The UK’s European Union Committee published their report ‘Children in crisis: unaccompanied migrant children in the EU’ yesterday. 90,000 child refugees travelling alone across Europe are living in ‘squalor, destitution and desperation’, the report states.

The Immigration Act 2016 made it crystal clear that the UK is committed to bringing in vulnerable refugee children from Europe to the UK, something that until the Act the Tories had refused to do. However, despite the Act becoming law in May a mere 20 children have been accepted for transfer to the UK.

The report concludes: ‘We urge the government to act promptly and to work in partnership with frontline France, Greece, Italy and the UNHCR to relocate significant numbers of unaccompanied migrant children to the UK. Relocation to the UK must take place as soon as possible, and in full accordance with individual best interests assessments.’

The report also highlights the alarming number of child refugees that are disappearing.

More than 10,000 child refugees are believed to have disappeared after arriving in Europe over the past two years, the EU’s police intelligence unit says.

The report states: ‘We deplore the failure by EU Member States, including the United Kingdom, to take urgent action following the announcement of Europol’s latest figures, which showed a further rise in disappearances.’

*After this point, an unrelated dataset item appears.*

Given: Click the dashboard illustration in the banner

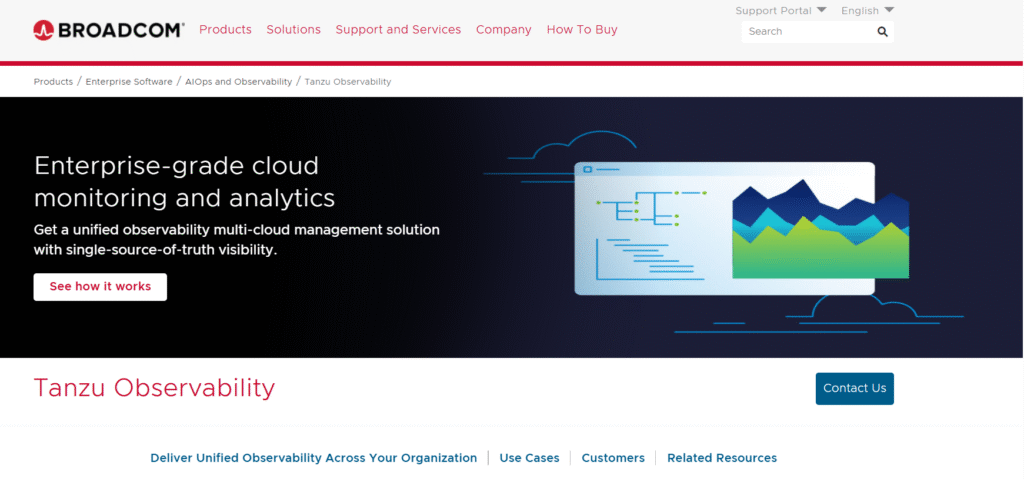Looking at the screenshot, I should (724, 228).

It continues: ‘Concerns have also surfaced about increasing numbers of child asylum-seekers going missing from care in the UK, and about links between such disappearances and human trafficking, sexual exploitation and organised crime.

‘This is not a new phenomenon. A 2012 joint report by the All Party Parliamentary Group (APPG) for Runaway and Missing Children and Adults and the APPG for Looked After Children and Care Leavers described the numbers of children going missing from care in the UK as a “scandal”.

‘The problem appears still to be increasing at a dramatic rate. An investigation published in The Observer in December 2015 found that more than 340 unaccompanied asylum-seeking children went missing between January and September of that year, twice as many as in 2014. 132 such children remained missing at the end of 2015.’

The report also stresses the appalling conditions suffered by children in the refugee camps in France: ‘Conditions at the camps in the French Channel ports are also wholly unsuitable for children. The government should increase its efforts to work with the French government in improving the situation of children in these camps,’ the report concludes.

Committee chairwoman Baroness Prashar said the current refugee crisis is the greatest humanitarian challenge the EU had faced in its lifetime.